List Info

Thread: LAM: LAM processors using 100% CPU on MPI_Recv




LAM: LAM processors using 100% CPU on MPI_Recv
country flaguser name
United States
2008-03-25 15:32:48

When I build on Red Hat 4.3 using LAM 7.0.6, my processes use very little CPU when sitting idle at MPI_Recv.

When I build on my target hardware Red Hat 4.6 LAM 7.1.2 my processes use 100% of the CPU just sitting and waiting for a message at MPI_Recv.

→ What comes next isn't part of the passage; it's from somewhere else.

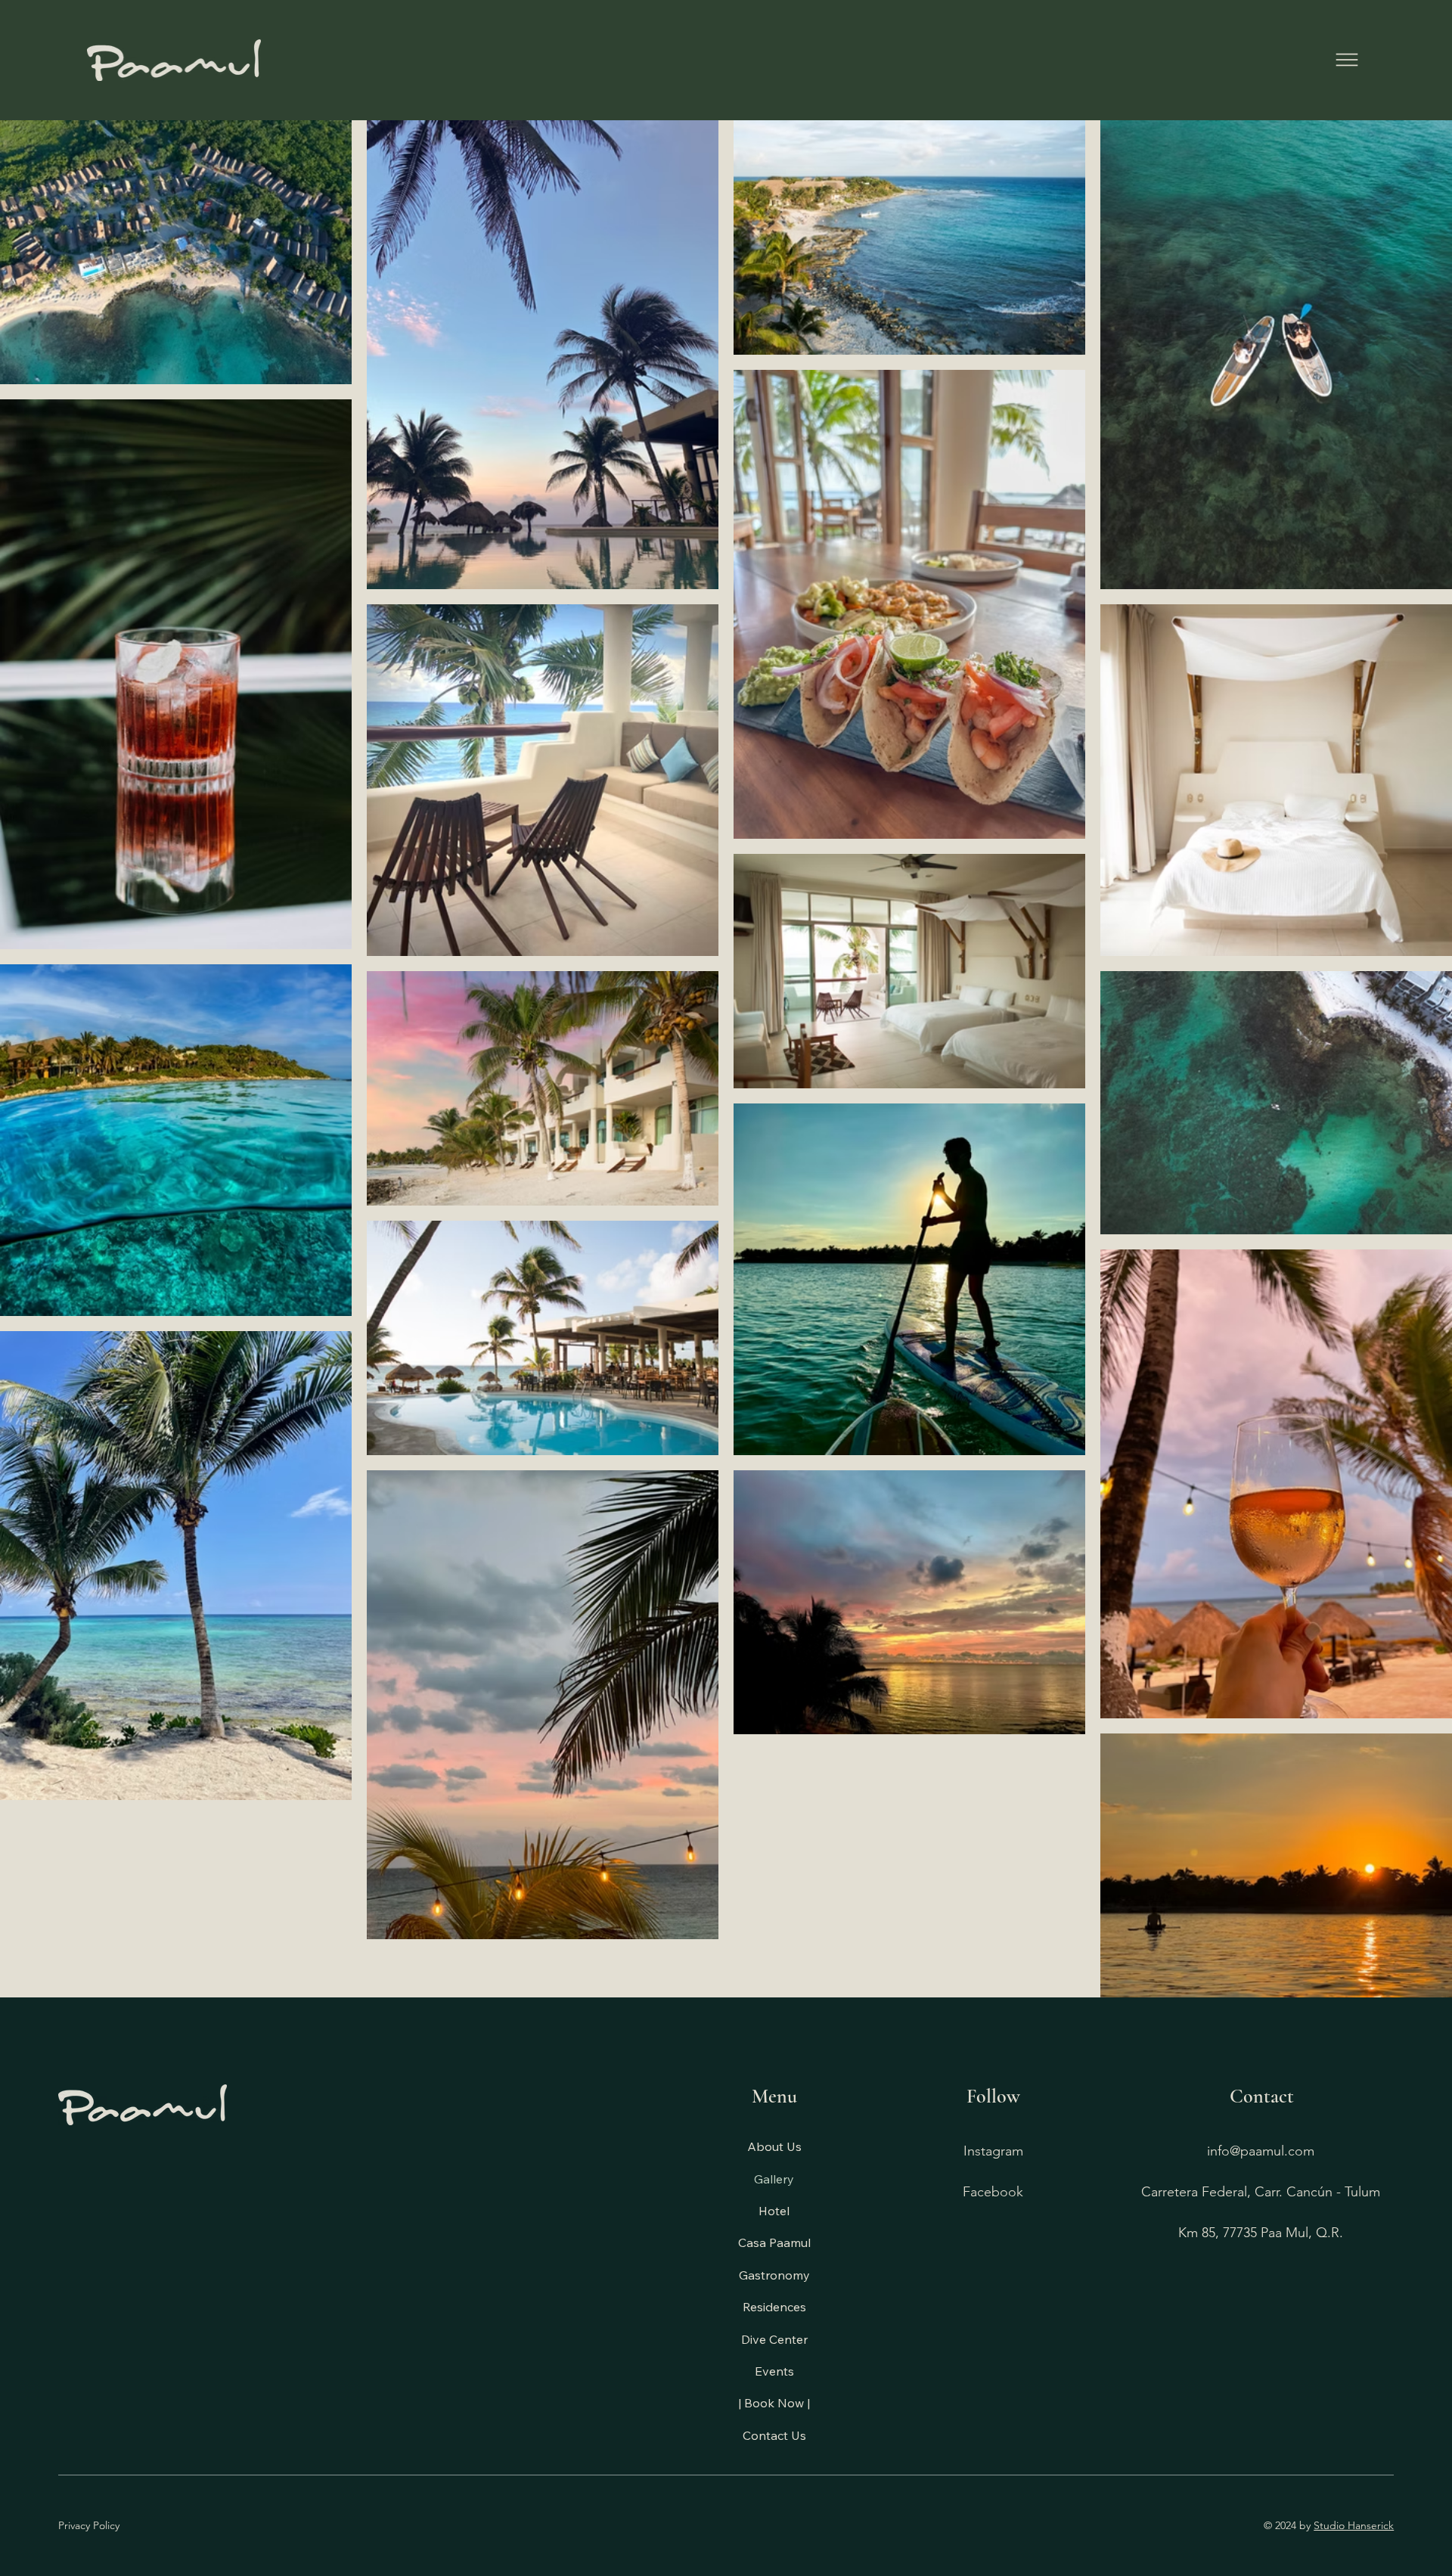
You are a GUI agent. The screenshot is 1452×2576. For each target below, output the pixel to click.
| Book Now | (774, 2402)
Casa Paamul (774, 2242)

To make it stranger, if I take my processes built on Red Hat 4.3 LAM 7.0.6 and run them on red hat 4.6 LAM 7.1.2 they do not use 100% of the CPU,  they behave as I expect, it is only when I build it on the Red Hat 4.6 LAM 7.1.2 that they use 100% of the CPU.

Any ideas ? 

Re: LAM: LAM processors using 100% CPU on MPI_Recv
country flaguser name
United States
2008-03-28 22:28:23
On Mar 25, 2008, at 2:32 PM, Luttinger, Matthew wrote:
> When I build on Red Hat 4.3 using LAM 7.0.6, my
processes use very  
> little CPU when sitting idle at MPI_Recv.
>
> When I build on my target hardware Red Hat 4.6 LAM
7.1.2 my  
> processes use 100% of the CPU just sitting and waiting
for a message  
> at MPI_Recv.
>
> To make it stranger, if I take my processes built on
Red Hat 4.3 LAM  
> 7.0.6 and run them on red hat 4.6 LAM 7.1.2 they do not
use 100% of  
> the CPU,  they behave as I expect, it is only when I
build it on the  
> Red Hat 4.6 LAM 7.1.2 that they use 100% of the CPU.
>
> Any ideas ?
>

LAM/MPI has a number of different transport engines it can
use under  
the covers -- tcp, sysv (blocking shared memory + tcp),
usysv (polling  
shared memory + tcp), gm (Myrinet/GM).  If the usysv rpi is
in use,  
blocking sends / receives result in hard polling and 100%
CPU  
utilization.  If the sysv rpi is in use, the process can
block instead  
of polling if there is only communication entirely on node
or entirely  
off node.  If there is a mix (including an ANY_SOURCE
receive), LAM  
must poll between the TCP and shared memory channels.  This
includes  
the case where the application calls Irecv off node then
Recv on node  
(or vice-versa, and same with Sends).  The tcp transport
should never  
poll and will only use CPU when communication is actively
taking  
place.  I believe the GM transport will end up polling when
there is  
active communication.

If your nodes have different configuration (on one platform
you were  
running one process per node and another you were running
multiple  
processes per node) or different devices supported, this
could account  
for the different behaviors you are seeing.

Hope this helps,

Brian

-- 
   Brian Barrett
   LAM/MPI Developer
   Make today a LAM/MPI day!


_______________________________________________
This list is archived at http://www.l
am-mpi.org/MailArchives/lam/

[1-2]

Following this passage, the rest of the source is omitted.